§ Exercise goal: Go through the records and report each line in which the word "Sort" occurs.

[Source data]

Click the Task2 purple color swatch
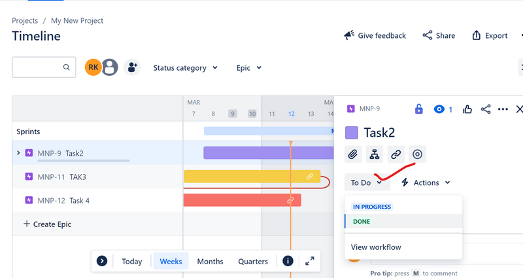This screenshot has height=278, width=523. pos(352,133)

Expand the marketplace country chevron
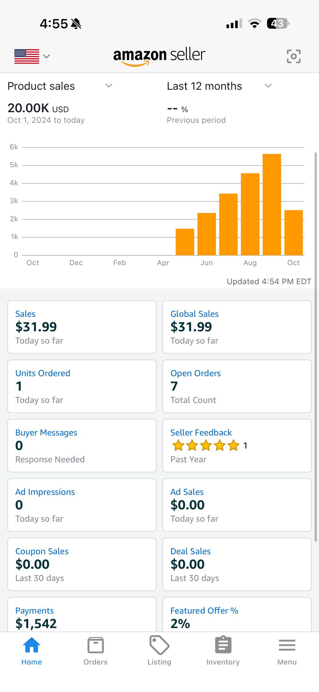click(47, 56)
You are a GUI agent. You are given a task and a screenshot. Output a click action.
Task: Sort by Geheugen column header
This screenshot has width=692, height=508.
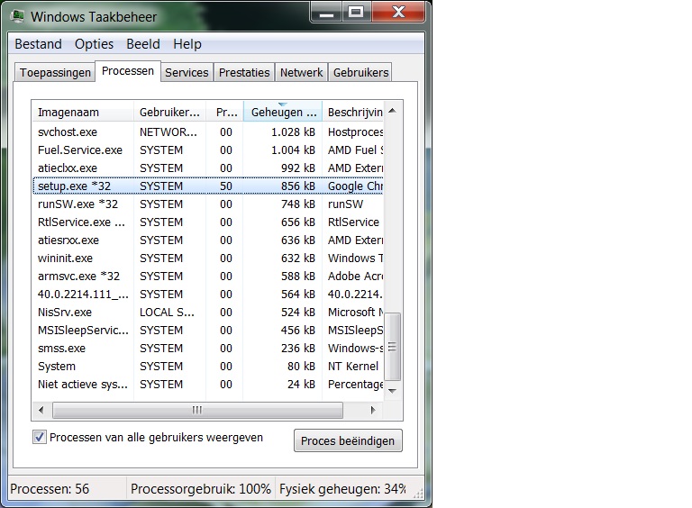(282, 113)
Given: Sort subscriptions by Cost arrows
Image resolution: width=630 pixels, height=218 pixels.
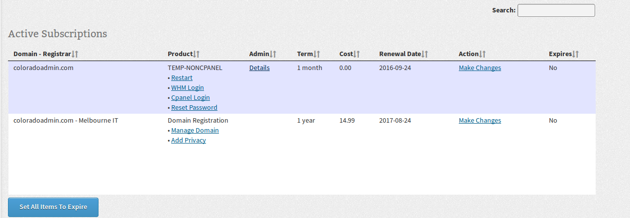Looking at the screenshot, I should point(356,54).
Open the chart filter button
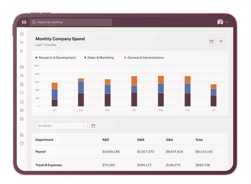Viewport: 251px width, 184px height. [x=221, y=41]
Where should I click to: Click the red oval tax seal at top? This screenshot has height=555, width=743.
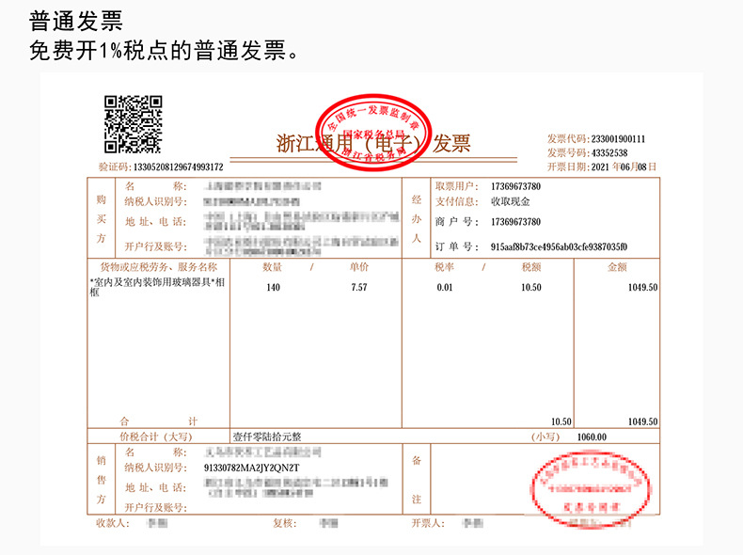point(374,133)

§ Output for this exercise:
Task: Sort by Geheugen column header
Given: Sort subscriptions by Cost arrows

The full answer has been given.